Author: Alan Kelly
Published: 11:07 26/08/2012
The debate over whether Frankel should, or should not, have his next outing in France's Qipco Prix De 'Arc De Triomphe at Longchamp on the first Sunday in October, will fill the sport's pages of most newspapers over the coming weeks.
While the vast majority of horseracing ( and non-horseracing ) enthusiasts will be hoping the sports' greatest asset will attempt to emulate other all-time greats such as Sea-Bird, Ribot and Dancing Brave, by winning europe's richest race, those closest to this remarkable equine great have long expressed a desire for the four-year-old's last two races to be the Juddmonte International at York followed by the Champion Stakes at Ascot in October.
Such was the authority shown by Frankel in the first of those races, covering more than two furlongs further than previously asked, the mile and a half trip of the Arc seems well within the superstar's capabilities. While Ascot's Group 1 contest would appear to be there for the taking, granted all being well with the son of Galileo in two months time, a strong case can be made for a day trip to Paris in the meantime.
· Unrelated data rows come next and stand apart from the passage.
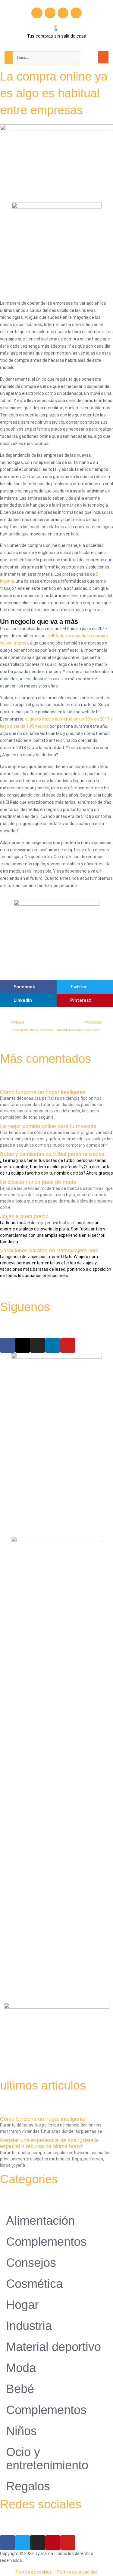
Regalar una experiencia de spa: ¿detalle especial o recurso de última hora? (49, 2143)
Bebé (20, 2388)
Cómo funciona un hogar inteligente (43, 1092)
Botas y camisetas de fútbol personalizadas (52, 1154)
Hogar (22, 2304)
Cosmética (34, 2283)
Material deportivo (53, 2346)
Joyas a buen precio (24, 1216)
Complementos (46, 2241)
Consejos (31, 2262)
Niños (21, 2430)
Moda (21, 2367)
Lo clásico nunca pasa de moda (38, 1182)
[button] (103, 57)
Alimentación (40, 2220)
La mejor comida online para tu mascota (48, 1126)
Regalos (28, 2486)
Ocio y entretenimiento (47, 2458)
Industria (29, 2325)
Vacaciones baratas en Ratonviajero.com (49, 1251)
Ever since Camelot won the first two colt's classics of the season there has existed an air of anticipation at the prospect of both horses meeting at some point. What a race the 2012 Arc would be, if, providing Aidan O'Brien's charge was victorious in the St Leger, the first horse to win the triple crown for over forty years was to take on possibly the greatest horse anyone alive today has ever seen. Add to that the runaway winner of last years' contest ( Danedream ) and the mouth begins to water.
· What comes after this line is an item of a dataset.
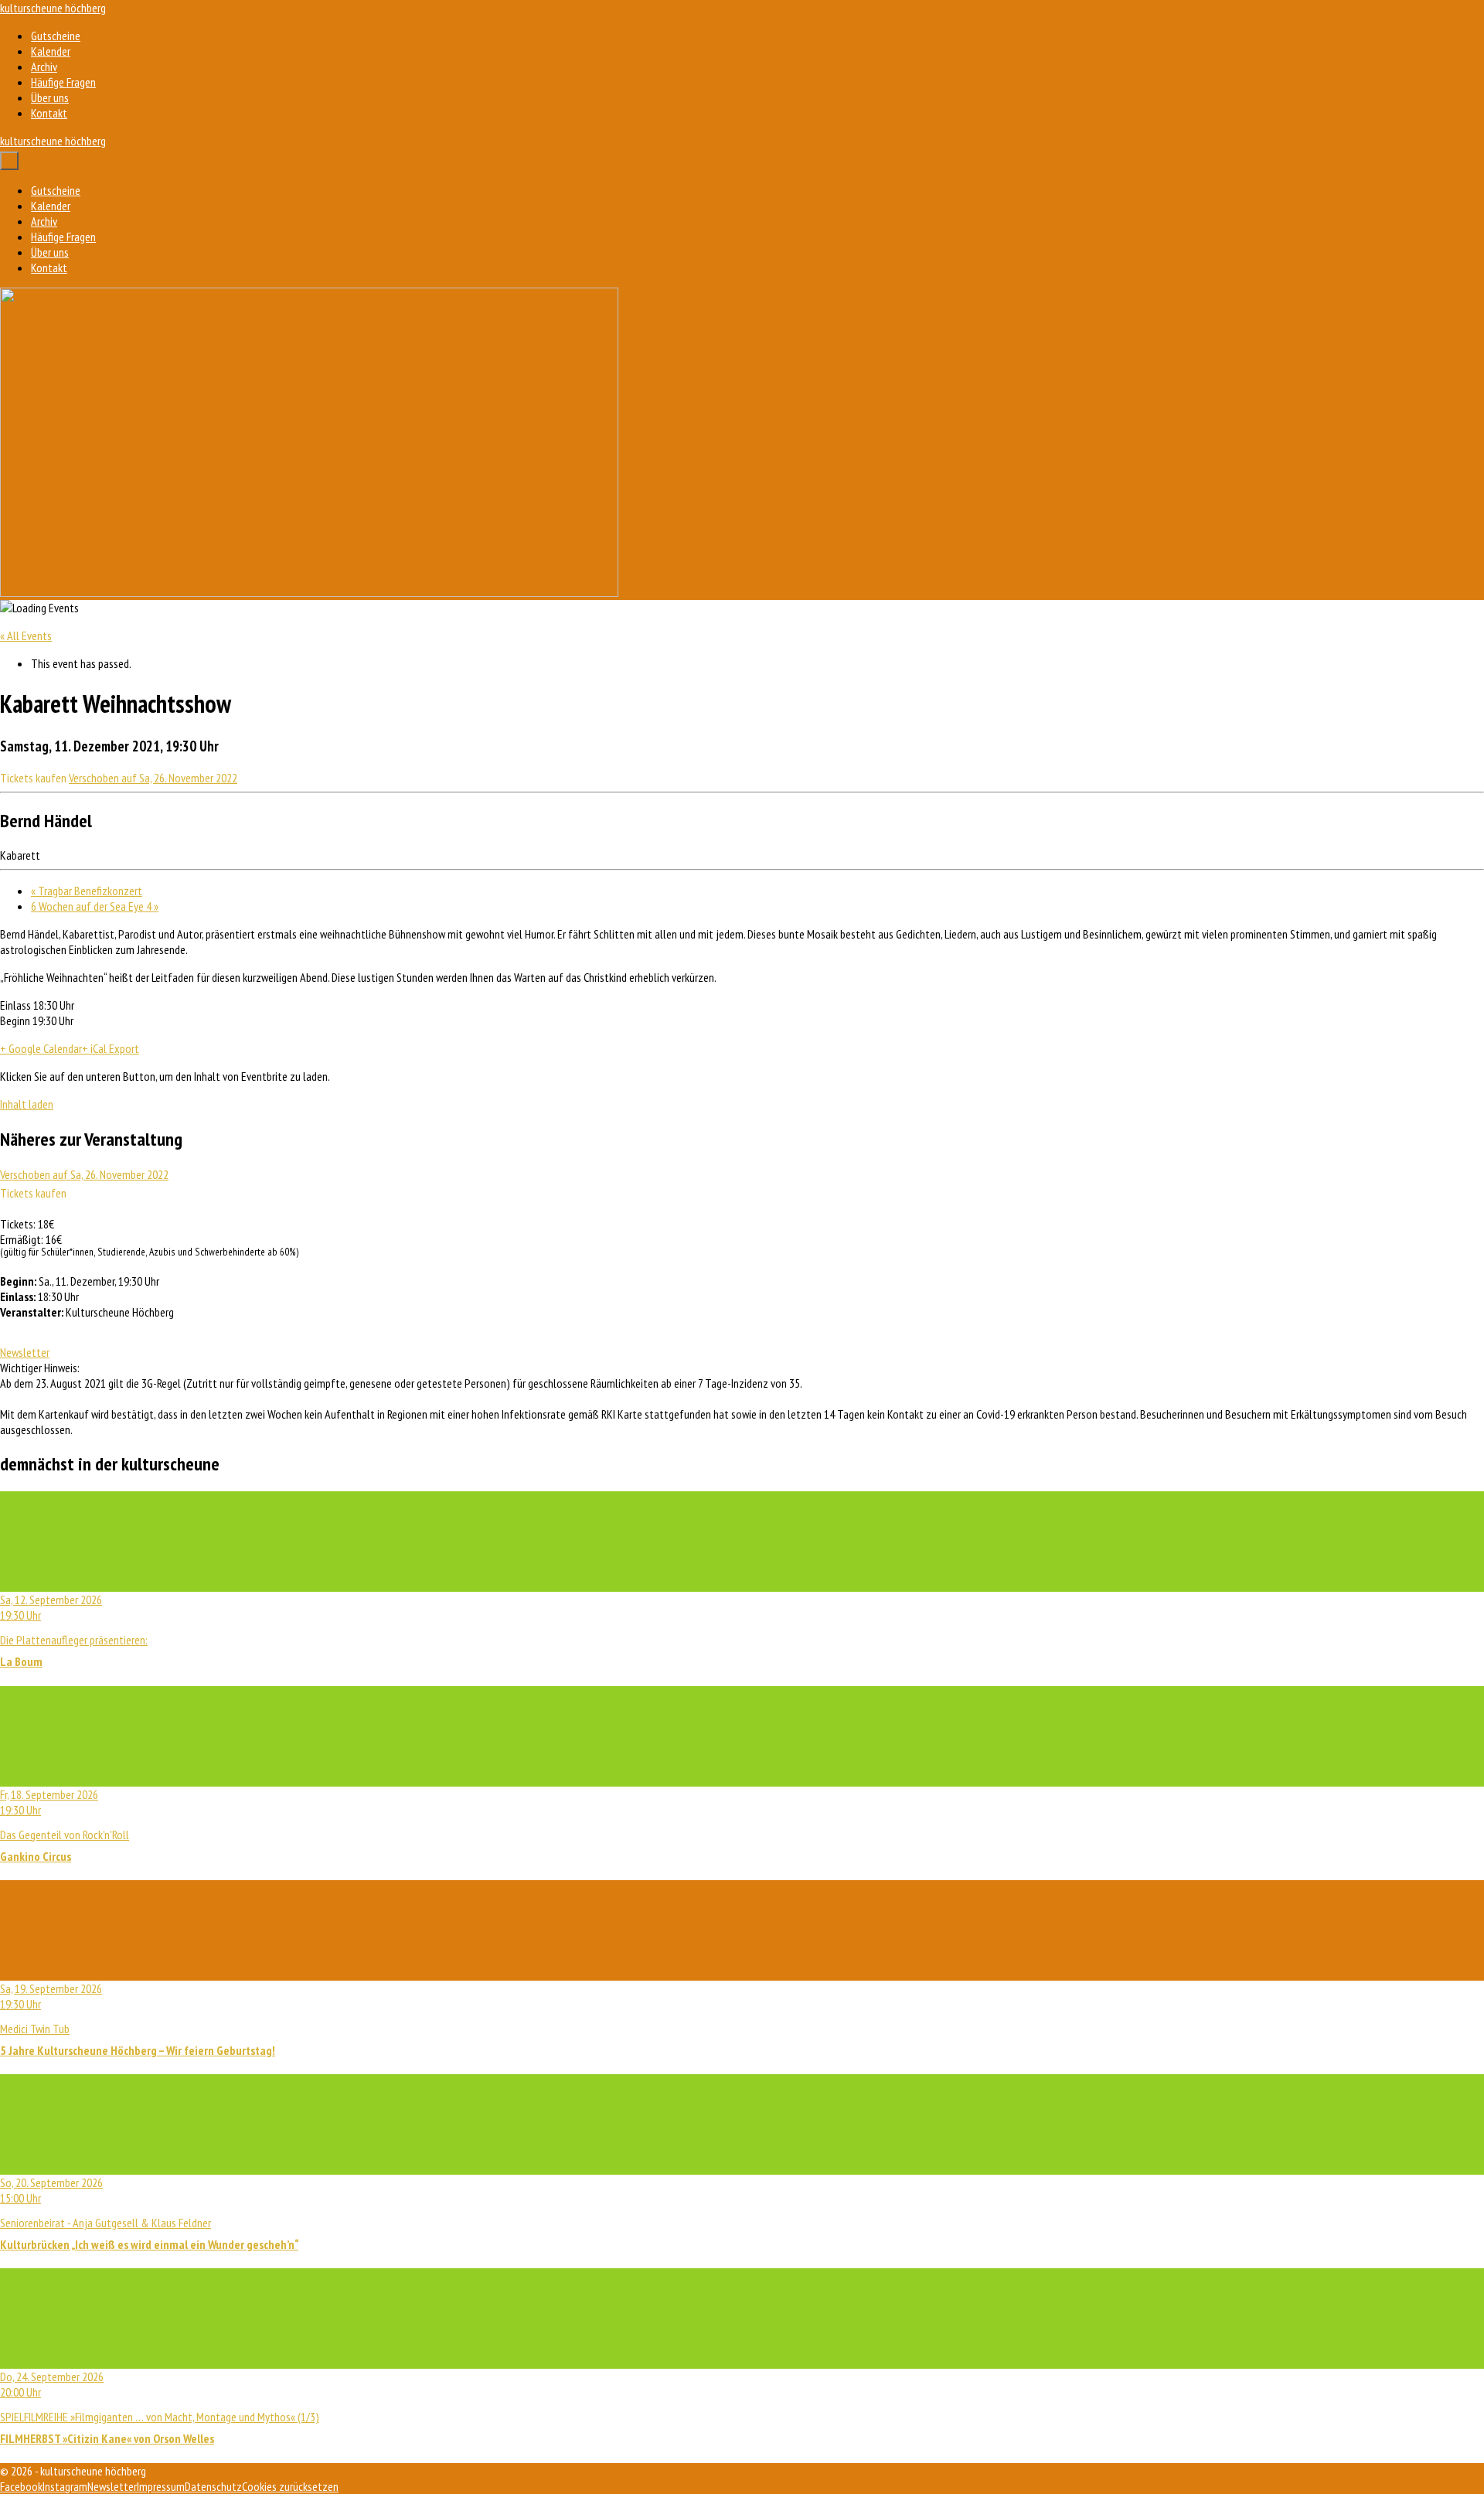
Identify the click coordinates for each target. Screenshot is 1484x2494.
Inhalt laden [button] (26, 1104)
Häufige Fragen (63, 82)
Whatever route the remainder of the season has in store for Frankel, it will have a significant impact on how the horse is assessed in the annuls of horseracing history. One thing all lovers of this great sport does not want, is to forever wonder " what if " regarding what this truely unbelievable animal was really capable of.
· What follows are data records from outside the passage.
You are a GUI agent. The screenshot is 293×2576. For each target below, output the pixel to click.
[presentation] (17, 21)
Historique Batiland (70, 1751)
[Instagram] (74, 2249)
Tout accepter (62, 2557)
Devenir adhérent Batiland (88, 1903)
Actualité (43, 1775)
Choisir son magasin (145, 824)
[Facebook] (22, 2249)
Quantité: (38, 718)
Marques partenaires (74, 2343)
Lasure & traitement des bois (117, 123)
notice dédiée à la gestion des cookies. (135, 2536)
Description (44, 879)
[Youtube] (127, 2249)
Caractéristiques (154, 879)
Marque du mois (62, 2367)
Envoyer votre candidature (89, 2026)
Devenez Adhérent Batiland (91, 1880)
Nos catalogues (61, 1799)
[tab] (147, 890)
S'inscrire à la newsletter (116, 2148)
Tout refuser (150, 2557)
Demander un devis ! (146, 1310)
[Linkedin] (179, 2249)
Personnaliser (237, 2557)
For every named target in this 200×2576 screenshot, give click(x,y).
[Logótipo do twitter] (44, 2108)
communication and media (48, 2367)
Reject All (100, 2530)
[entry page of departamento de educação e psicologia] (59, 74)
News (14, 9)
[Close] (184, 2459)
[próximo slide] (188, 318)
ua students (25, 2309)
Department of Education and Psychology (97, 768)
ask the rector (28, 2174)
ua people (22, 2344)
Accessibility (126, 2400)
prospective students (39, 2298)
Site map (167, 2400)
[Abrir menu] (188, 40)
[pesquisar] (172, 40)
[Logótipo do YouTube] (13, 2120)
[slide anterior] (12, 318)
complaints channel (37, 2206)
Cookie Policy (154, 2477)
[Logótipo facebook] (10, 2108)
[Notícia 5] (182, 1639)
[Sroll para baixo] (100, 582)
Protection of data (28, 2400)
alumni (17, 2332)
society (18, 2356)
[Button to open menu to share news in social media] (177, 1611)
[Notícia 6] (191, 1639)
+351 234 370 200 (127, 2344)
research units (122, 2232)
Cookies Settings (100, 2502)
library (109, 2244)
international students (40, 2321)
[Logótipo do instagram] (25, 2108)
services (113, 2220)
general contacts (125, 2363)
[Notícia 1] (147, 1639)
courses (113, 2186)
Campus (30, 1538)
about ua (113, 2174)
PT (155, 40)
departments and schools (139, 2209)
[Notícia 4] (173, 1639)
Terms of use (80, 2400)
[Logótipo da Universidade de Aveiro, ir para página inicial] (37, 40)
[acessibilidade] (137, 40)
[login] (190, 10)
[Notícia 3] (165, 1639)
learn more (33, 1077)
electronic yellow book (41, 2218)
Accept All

So far his natural ability has enabled him to reach new heights that few of us thought possible, and victory in the Bois du Boulogne would raise that bar further still.
The thought that Frankel may get beat, through lack of stamina or by being over the top ( has been on the go since the Lockinge in May ), should not enter the head when the final decision is made, as no one can take away what has already been achieved, and defeat should not be treated as the enemy.
In the year that Nijinsky became the last horse to win the triple crown ( 1970 ) Joni Mitchell wrote a song with the lyrics " you don't know what you've got till it's gone " , lets hope no one can say that about Frankel when his amazing career finally comes to an end later this year.